### WHAT YOU NEED TO DO
Every record is to be duplicated exactly as it reads, without its images.

### EXTRACTED MATERIAL
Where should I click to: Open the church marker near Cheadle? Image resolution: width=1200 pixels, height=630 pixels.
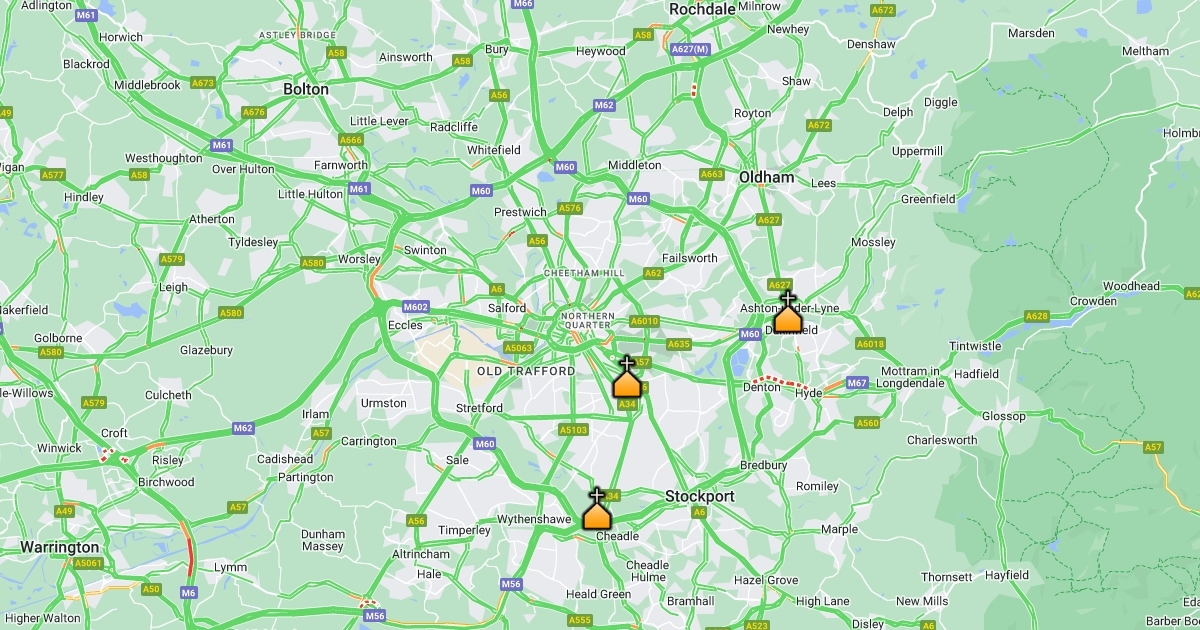(x=597, y=509)
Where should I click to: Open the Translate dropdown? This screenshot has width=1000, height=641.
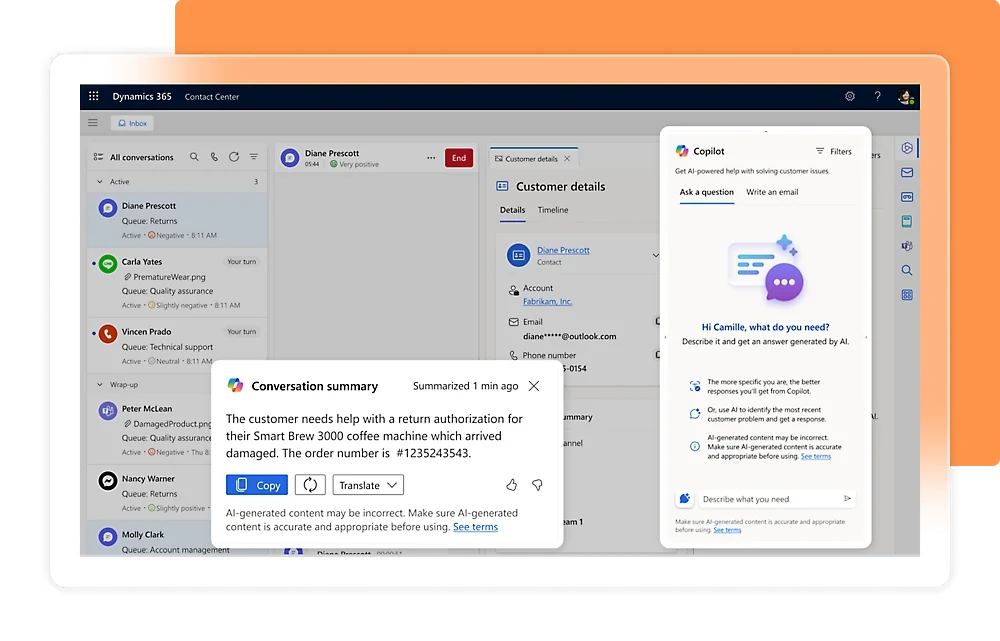click(368, 485)
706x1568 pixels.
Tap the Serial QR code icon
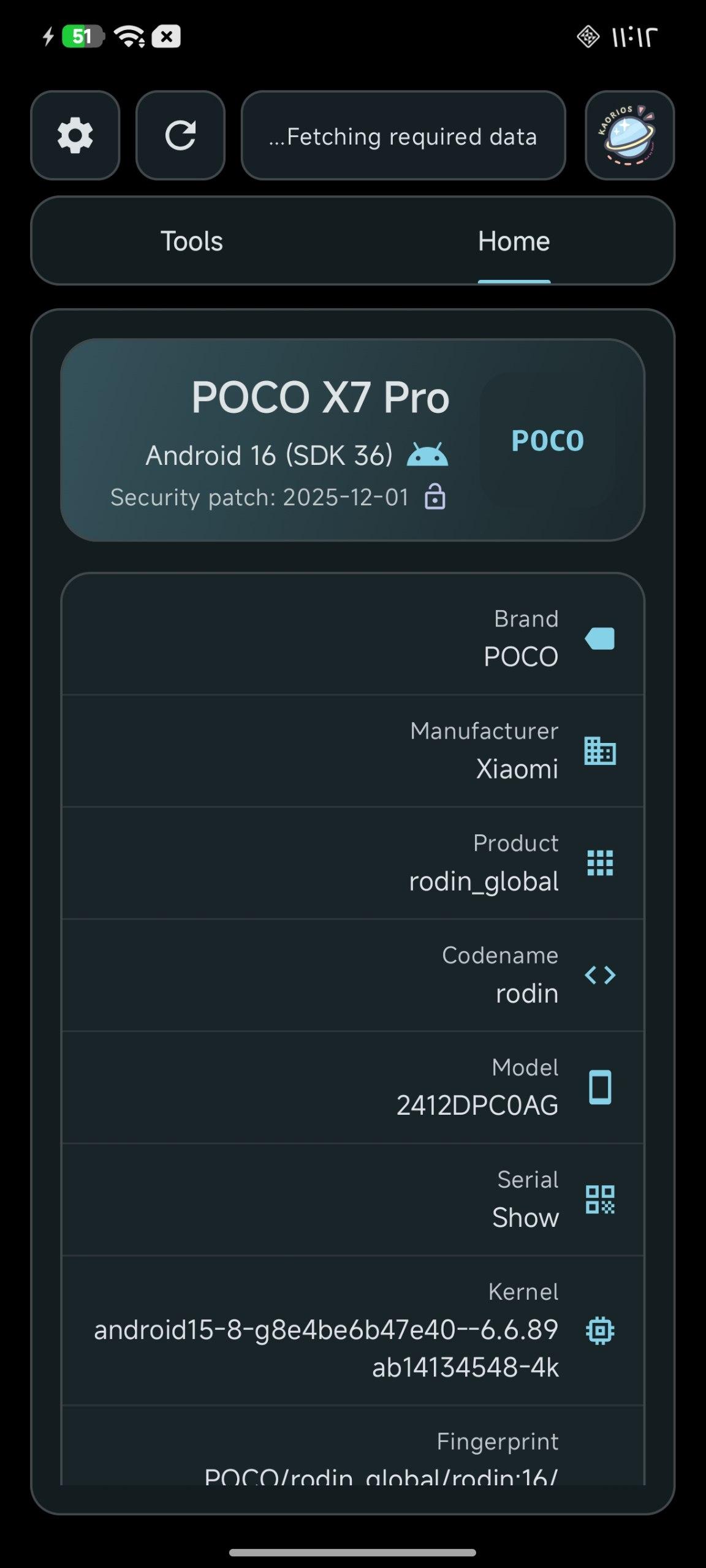click(x=600, y=1199)
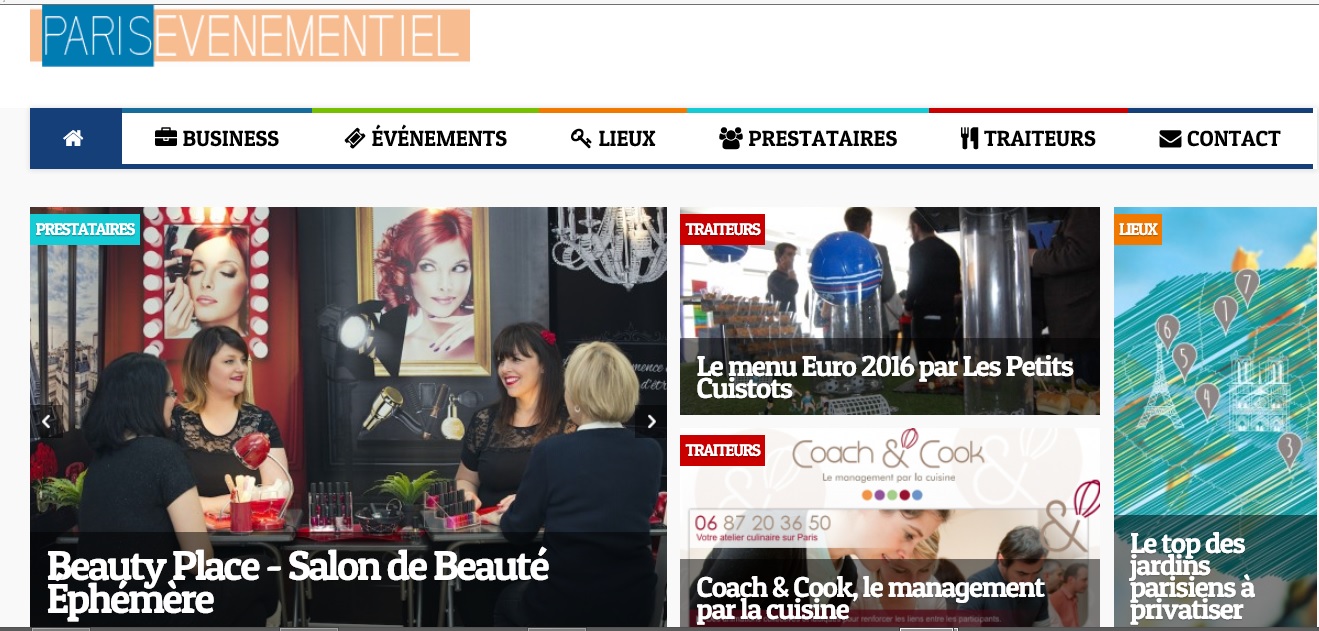
Task: Click the envelope icon beside Contact
Action: point(1170,139)
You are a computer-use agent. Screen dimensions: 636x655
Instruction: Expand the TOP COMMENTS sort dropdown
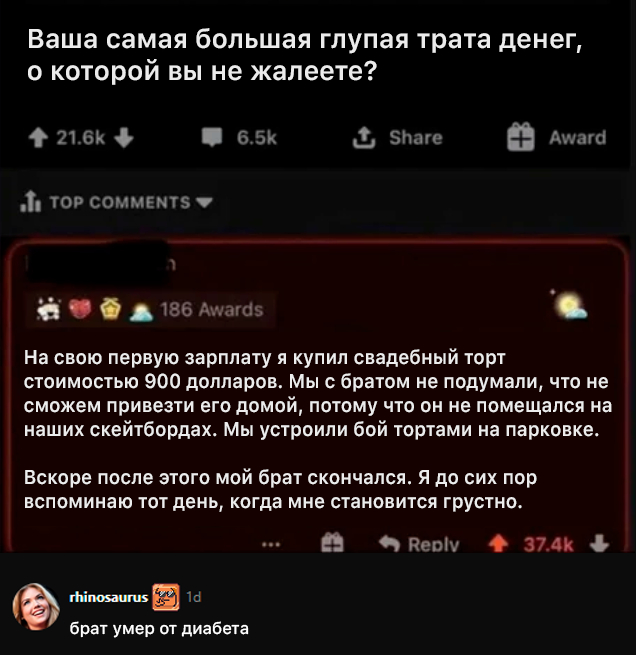[204, 202]
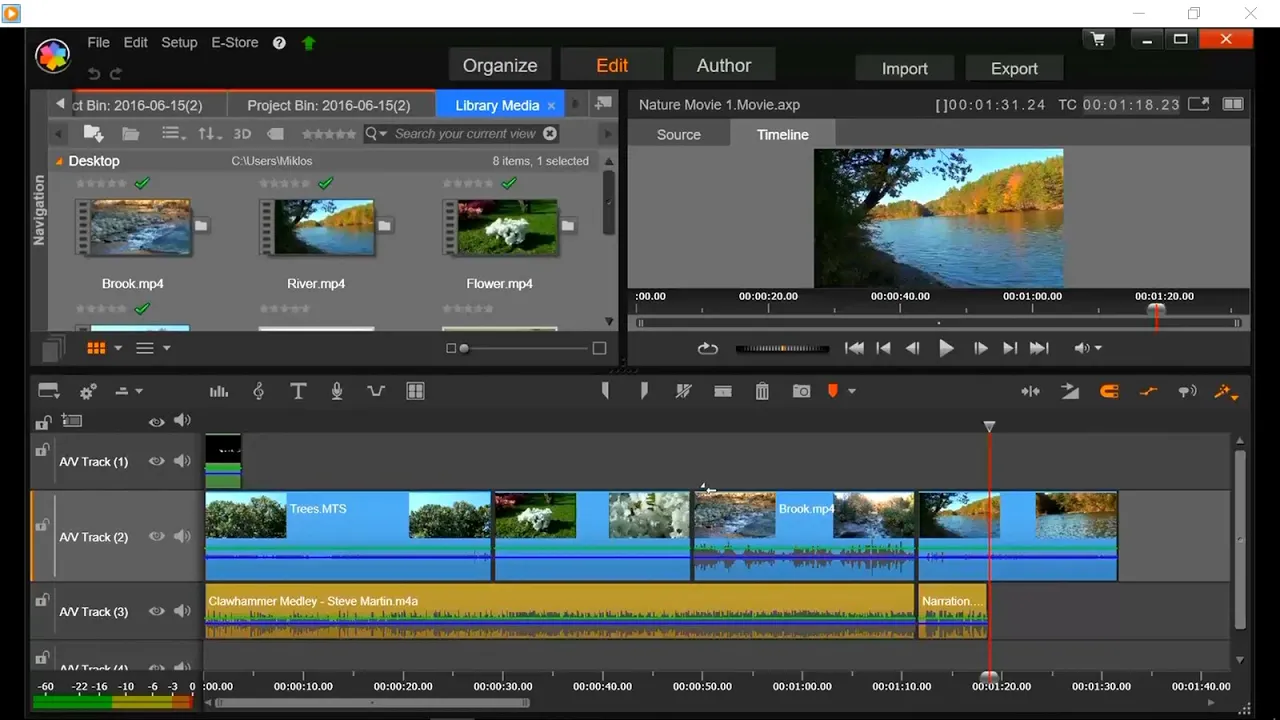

### RESULT BELOW
Where should I click to: Open the church marker near Cheadle? Image resolution: width=1200 pixels, height=630 pixels.
(x=597, y=509)
Where should I click to: Open the Translate dropdown? This screenshot has width=1000, height=641.
click(368, 485)
706x1568 pixels.
Tap the Serial QR code icon
click(x=600, y=1199)
Task: Click the envelope icon beside Contact
Action: point(1170,139)
You are a computer-use agent. Screen dimensions: 636x655
Instruction: Expand the TOP COMMENTS sort dropdown
[204, 202]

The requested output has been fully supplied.